- Opening Delimiter -

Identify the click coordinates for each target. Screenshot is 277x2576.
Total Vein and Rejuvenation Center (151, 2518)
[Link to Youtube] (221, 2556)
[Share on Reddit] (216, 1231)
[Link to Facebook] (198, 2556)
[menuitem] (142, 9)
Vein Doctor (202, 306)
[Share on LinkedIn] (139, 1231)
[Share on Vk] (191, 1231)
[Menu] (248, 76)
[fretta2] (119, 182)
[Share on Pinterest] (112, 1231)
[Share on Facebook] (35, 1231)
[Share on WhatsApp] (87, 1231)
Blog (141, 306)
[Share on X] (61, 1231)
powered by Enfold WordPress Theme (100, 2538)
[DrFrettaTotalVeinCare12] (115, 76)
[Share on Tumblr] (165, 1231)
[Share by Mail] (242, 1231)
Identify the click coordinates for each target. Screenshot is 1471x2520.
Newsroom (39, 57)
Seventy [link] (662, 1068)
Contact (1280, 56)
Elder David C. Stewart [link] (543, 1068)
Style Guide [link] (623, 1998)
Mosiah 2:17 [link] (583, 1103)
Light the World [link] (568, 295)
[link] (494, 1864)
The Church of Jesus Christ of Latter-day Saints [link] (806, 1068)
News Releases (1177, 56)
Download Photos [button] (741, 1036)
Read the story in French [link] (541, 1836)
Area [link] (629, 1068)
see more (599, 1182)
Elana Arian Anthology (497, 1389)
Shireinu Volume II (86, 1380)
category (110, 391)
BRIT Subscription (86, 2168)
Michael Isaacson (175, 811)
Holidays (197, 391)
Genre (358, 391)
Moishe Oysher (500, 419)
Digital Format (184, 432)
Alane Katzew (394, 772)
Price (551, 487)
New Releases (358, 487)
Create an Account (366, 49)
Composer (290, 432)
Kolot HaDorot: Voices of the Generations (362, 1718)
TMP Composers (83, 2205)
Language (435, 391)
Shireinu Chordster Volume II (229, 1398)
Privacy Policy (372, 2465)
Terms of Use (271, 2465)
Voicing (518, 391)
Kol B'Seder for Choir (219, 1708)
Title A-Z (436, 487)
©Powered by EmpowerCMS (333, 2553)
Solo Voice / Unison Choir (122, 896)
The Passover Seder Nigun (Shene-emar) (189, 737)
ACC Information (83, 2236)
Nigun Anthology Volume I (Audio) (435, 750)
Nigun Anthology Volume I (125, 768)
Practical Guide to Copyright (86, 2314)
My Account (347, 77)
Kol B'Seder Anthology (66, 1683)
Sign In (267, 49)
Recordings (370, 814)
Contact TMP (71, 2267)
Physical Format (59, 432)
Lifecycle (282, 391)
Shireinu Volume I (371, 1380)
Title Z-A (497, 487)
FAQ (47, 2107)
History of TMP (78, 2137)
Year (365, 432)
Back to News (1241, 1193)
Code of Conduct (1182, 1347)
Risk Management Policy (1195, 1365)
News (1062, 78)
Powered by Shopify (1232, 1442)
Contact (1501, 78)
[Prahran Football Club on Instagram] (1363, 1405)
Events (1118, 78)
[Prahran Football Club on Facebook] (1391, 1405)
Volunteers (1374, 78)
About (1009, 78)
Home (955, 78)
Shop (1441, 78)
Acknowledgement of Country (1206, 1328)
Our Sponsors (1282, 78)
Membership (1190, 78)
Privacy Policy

- Closing Delimiter -

■ WORK ITEM ■
Go to the line holding "[Prahran Football Club on Facebook]" in the entries above and return it, along with every line after it, exactly as written.

■ RESPONSE BOX ■
[Prahran Football Club on Facebook] (1391, 1405)
Volunteers (1374, 78)
About (1009, 78)
Home (955, 78)
Shop (1441, 78)
Acknowledgement of Country (1206, 1328)
Our Sponsors (1282, 78)
Membership (1190, 78)
Privacy Policy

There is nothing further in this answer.